Have you ever assembled a piece of furniture from IKEA? Or perhaps you put together a toy at Christmas? Or maybe you had to clear a paper jam in the printer, but forgot how to do it? Whether it was one of these situations or something else, you probably have used a job aid. It is a document or tutorial designed to give you just enough information to get a specific task accomplished, at the moment it needs to be done. Once you start looking, you’ll see them everywhere.
What you may not have known is that Instructional Designers are experts at creating job aids. It’s another learning deliverable, just like creating a training course. Sometimes they are used along with a training course as supplemental material. Sometimes they stand on their own.
Types of Job Aids
There are several types of job aids including:
- Step-by-Step: These job aids give step-by-step instructions on how to perform a task.
- Worksheets: These work well when there are calculations involved. Responses are recorded, and information to complete a task is generated based on formulas.
- Checklists: Checklists are great if items can be completed in any order. They are also helpful in maintaining consistency.
- Decision Tree: When there are limited options with each decision, a decision tree can guide an employee in making the correct choice based upon their input.
- Flow Chart: Flow charts work well as troubleshooting guides.
- Reference List: This type of job aid is good when a task requires data, as opposed to a set of steps.
When to Use Job Aids
Job aids are best used when trying to remember how to do something you’ve already learned how to do, or doing a task you know in a new or unique situation. They also work well when troubleshooting, or solving a problem. Also, they are helpful in situations where you’ve been trained on a process, but one aspect of the routine has been changed.

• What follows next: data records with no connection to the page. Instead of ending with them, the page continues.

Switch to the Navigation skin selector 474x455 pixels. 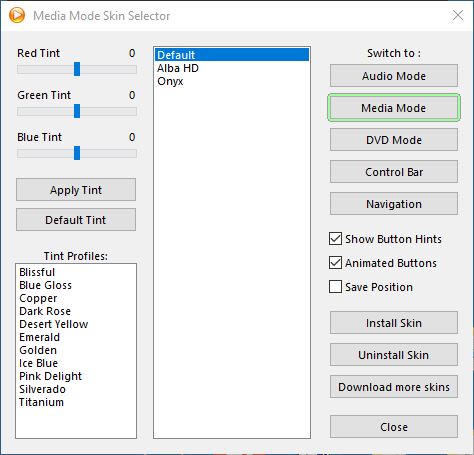click(x=394, y=204)
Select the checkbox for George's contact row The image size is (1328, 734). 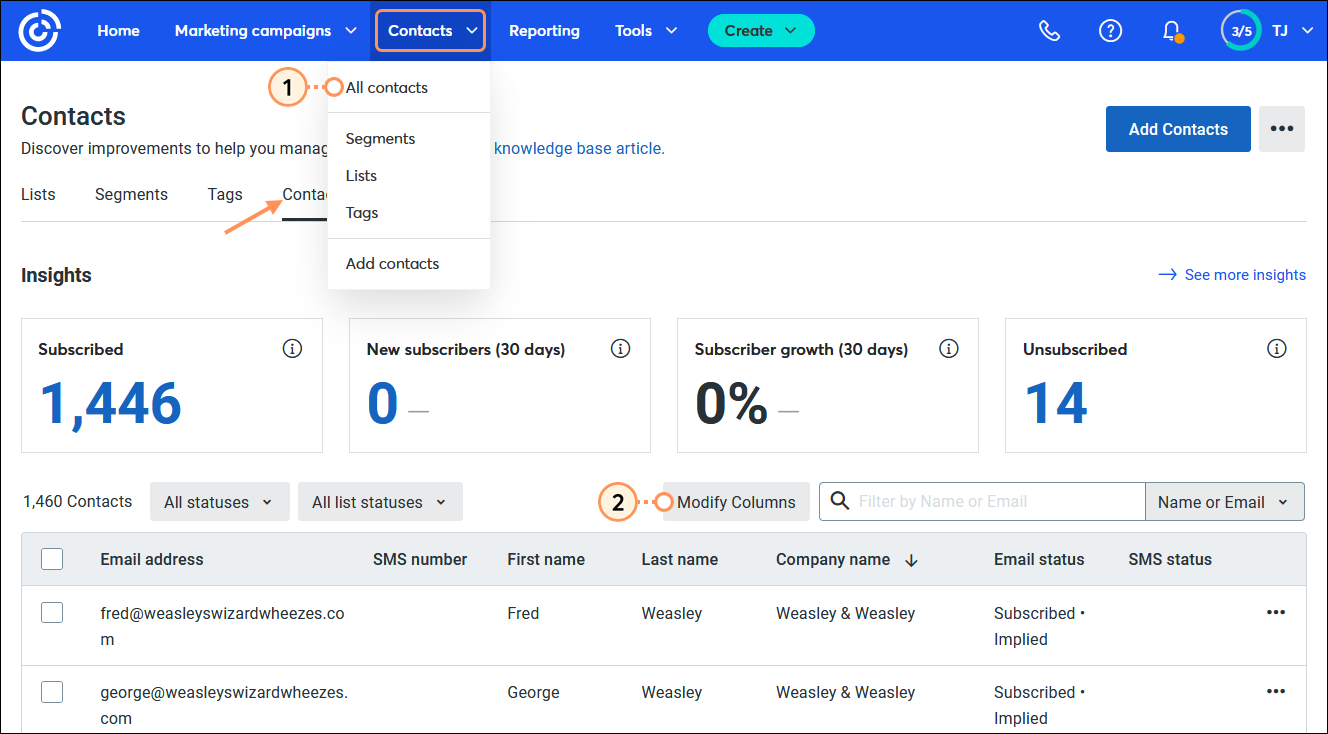pyautogui.click(x=52, y=692)
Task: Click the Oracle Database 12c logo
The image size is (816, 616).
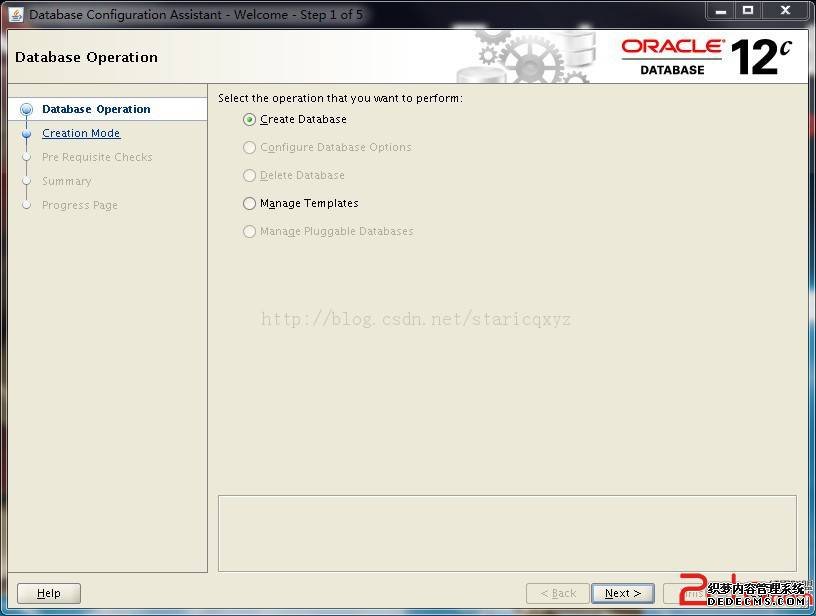Action: pos(706,56)
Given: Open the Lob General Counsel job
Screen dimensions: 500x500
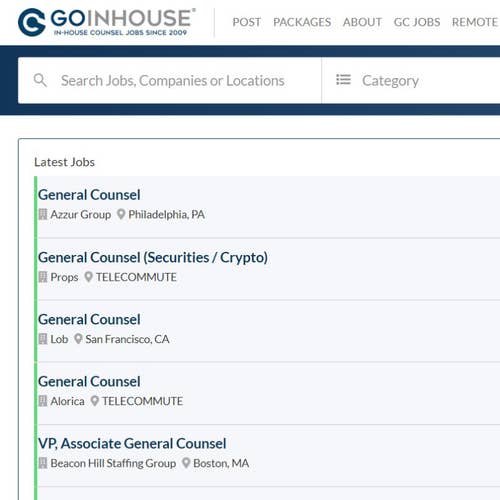Looking at the screenshot, I should point(89,320).
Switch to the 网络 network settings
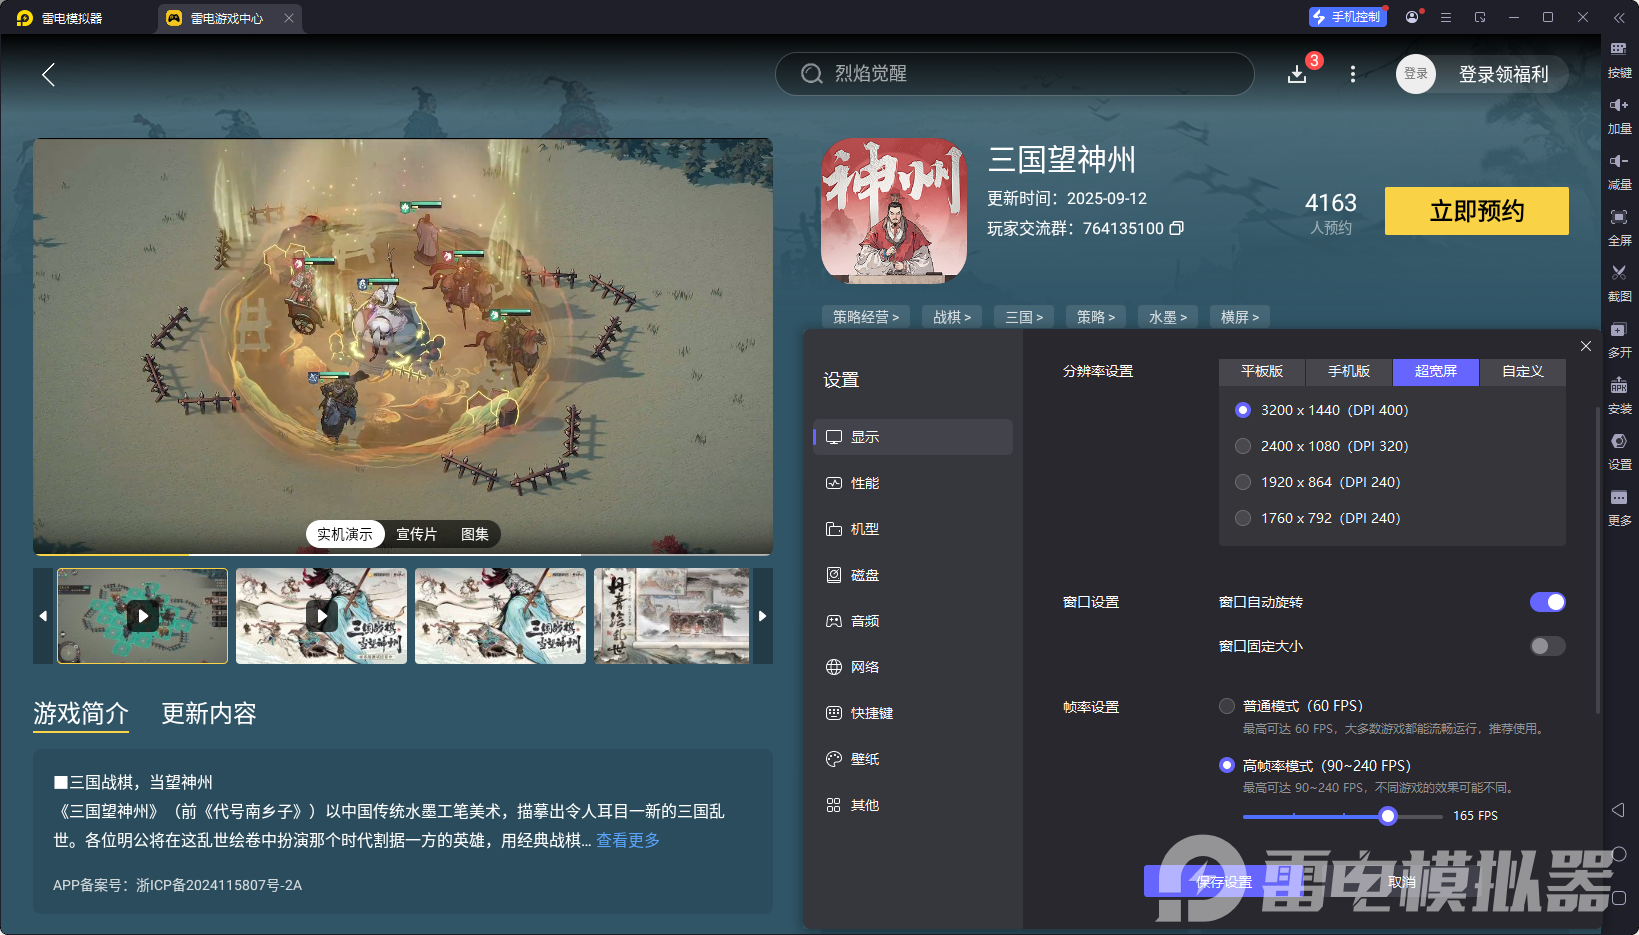 tap(865, 666)
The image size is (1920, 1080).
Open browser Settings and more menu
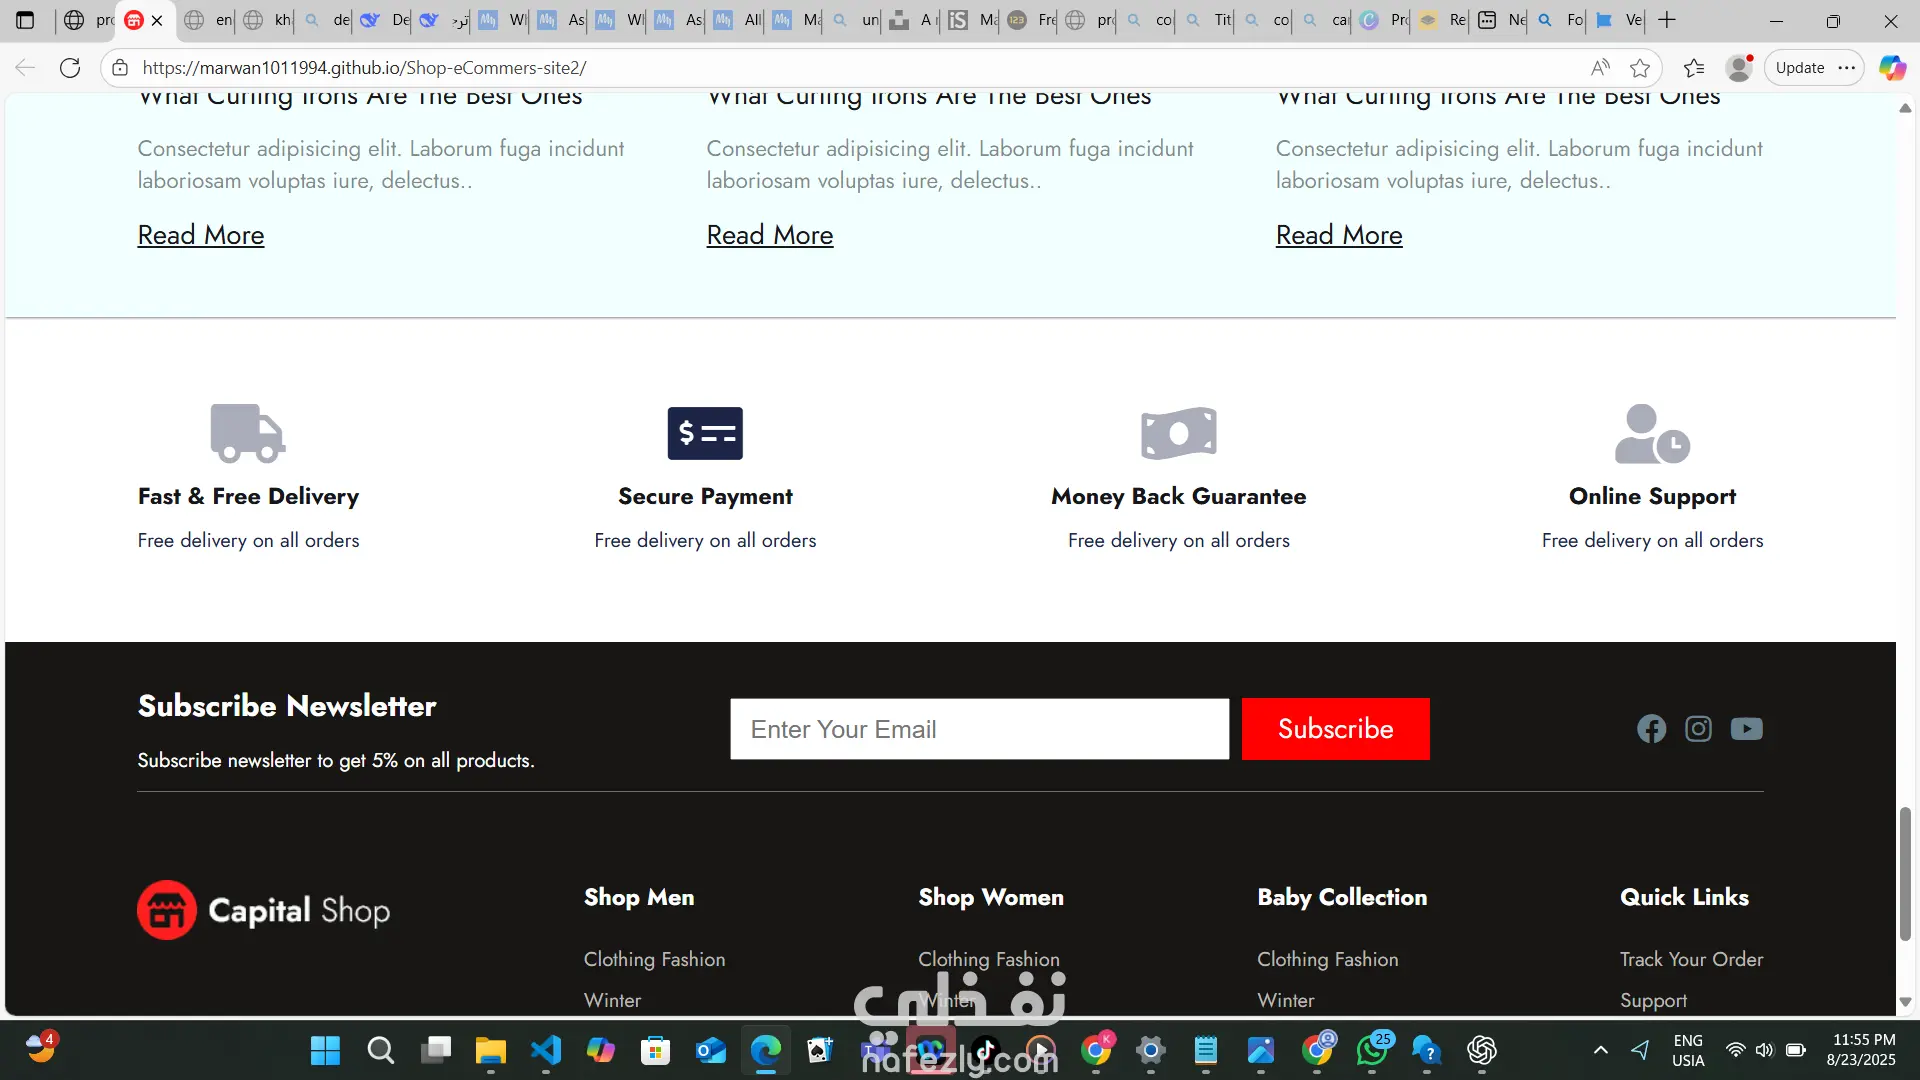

Job aids speed up work by reducing hesitancy, and the opportunity for making errors. They essentially coach the user along the way, increasing consistency of performance. They allow employees to focus on one step at a time, making the task seem less complex than it is.
When NOT to Use Job Aids
Job aids are not a good fit if you’re trying to learn something brand new for the first time, especially on an unfamiliar topic. They also aren’t that great at teaching conceptual knowledge, or taking learning to a deeper level. Finally, they should not be used to replace an entire training course. They should be viewed as supplemental material, not the main event.